The answer to your question is to swap this:
CountEvenNumbers(numbers[length], length);
for this
CountEvenNumbers(numbers, length);
However, if you continue with coding, a skill you might find invaluable is deciphering warrning/error messages:
"c:2:5: note: expected 'int *' but argument is of type 'int'"
"c:28:1: warning: passing argument 1 of 'CountEvenNumbers' makes pointer from
integer without a cast [enabled by default]"
So what does that mean? It states that on line 28 (CountEvenNumbers( numbers[length] , length );
) it expected you to make a cast of argument 1, meaning you passed it something that it did not expect. So you know something is wrong with the first argument.
The trick here is the other line: expected 'int *' but argument is of type 'int'
It's saying "I wanted a pointer to an integer, but you gave me just an integer". That's how you know you're passing the wrong type.

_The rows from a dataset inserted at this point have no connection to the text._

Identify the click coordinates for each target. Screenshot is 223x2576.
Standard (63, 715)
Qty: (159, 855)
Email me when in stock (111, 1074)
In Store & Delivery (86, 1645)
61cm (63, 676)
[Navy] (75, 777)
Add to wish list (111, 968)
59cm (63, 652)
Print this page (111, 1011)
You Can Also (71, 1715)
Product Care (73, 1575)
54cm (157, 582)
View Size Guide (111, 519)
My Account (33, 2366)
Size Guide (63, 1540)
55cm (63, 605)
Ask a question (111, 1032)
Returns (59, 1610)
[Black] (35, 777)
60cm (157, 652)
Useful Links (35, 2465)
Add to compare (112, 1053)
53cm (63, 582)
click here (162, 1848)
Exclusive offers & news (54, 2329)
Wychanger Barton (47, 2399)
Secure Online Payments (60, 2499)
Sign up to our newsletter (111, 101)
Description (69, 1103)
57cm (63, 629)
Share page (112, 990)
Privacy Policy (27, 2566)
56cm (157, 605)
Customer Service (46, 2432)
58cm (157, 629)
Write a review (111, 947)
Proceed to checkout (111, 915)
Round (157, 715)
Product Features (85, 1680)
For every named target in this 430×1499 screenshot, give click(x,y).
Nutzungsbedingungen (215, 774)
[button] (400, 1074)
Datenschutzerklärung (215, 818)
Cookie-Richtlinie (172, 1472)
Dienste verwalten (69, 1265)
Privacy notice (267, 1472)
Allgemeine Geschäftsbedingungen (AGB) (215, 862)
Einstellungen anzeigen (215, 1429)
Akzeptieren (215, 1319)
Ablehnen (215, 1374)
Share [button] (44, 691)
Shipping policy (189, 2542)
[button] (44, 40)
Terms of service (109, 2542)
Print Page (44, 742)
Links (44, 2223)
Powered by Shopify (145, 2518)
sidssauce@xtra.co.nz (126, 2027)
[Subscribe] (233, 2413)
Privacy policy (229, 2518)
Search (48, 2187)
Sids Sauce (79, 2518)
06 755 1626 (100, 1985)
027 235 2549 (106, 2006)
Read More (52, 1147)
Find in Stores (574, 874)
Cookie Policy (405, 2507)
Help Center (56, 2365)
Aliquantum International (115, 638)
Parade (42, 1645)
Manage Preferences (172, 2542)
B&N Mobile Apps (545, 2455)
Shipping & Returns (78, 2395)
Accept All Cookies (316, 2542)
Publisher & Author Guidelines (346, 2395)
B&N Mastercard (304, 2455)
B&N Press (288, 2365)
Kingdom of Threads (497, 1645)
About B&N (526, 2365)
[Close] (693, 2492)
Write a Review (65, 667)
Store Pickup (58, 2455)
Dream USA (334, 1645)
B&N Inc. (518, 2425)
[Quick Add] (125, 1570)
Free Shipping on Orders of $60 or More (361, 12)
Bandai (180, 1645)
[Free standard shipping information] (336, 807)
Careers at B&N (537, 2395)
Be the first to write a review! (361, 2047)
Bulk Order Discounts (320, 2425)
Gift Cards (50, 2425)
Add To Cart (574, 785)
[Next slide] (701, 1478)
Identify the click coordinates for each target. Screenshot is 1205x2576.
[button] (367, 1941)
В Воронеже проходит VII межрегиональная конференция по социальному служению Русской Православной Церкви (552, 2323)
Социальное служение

So what you should be asking yourself is, what type is argument 1? You know if you want to access an element inside the array you need to use the []
's, (you did so on lines 20 and 25 of your code), so by passing numbers[length]
to your function, your trying to pass it a single element1 instead of a full array like it expects.
The other half of this is expected 'int *'
, why would your function expect to get a pointer to an int? Well that's because in C, when you pass an array of (type) it decays to a pointer to (type).
1 of course numbers[length] isn't really an element in your array anyway, it overflows it.